City authorities and property owners in Los Angeles are making strides in retrofitting the kinds of apartment houses that were particularly susceptible in the earthquake in Northridge in 1994. This week, tens of thousands of houses were toppled and damaged by the devastating — and deadly— temblor that hit 25 years earlier.
As of this month, 1,500 Soft Story houses have been retrofitted and, according to statistics from the construction and security department of the city, approximately 6,400 are in progress.
Owners have yet to submit retrofitting plans for approximately 5,000 structures, the first significant benchmark in the process. But for all the 12,865 Soft Story structures that need seismic upgrades, “ordering to conform” has been released.
The orders are the first step in the compulsory retrofit program of the city, which requires owners to either provide evidence that their buildings have been retrofitted or file plans to do so within two years.

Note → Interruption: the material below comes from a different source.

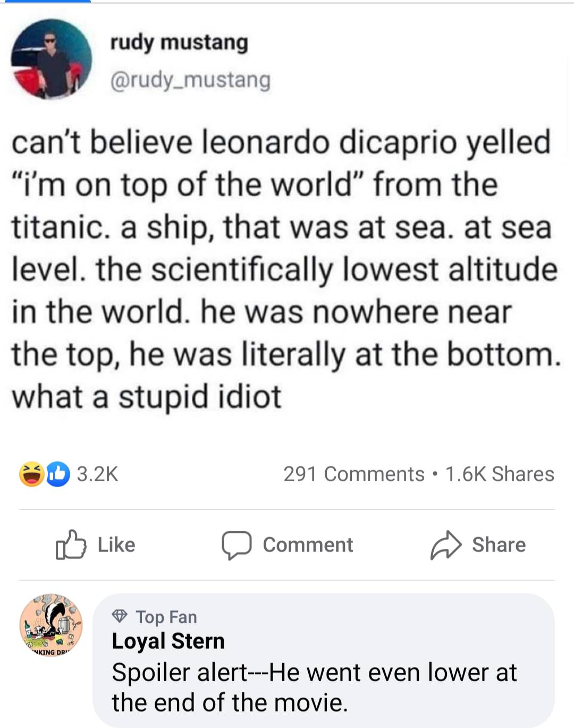
Task: Open rudy mustang's profile picture
Action: click(52, 58)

Chief resilience officer Marissa Aho of the city called the advancement “really interesting news.” “We’re ahead in terms of the amount of houses” that have so far met their two-year compliance date, tells Aho.
She said the city first made an effort to send orders to the owners of larger buildings, so the retrofits would start as quickly as possible for the majority of the units they needed.
Soft Story buildings are wood-frame structures where the first story is mainly open— like the famous dingbat-style apartment houses in LA that have open room on their first floors for parking.
The earthquake in Northridge revealed the vulnerabilities and spread of these kinds of structures across the town.
Approximately 49,000 apartment units in LA were demolished or severely damaged as a result of the earthquake in Northridge; two-thirds of these were in Soft Story structures, according to a 2006 study from the California Public Policy Institute.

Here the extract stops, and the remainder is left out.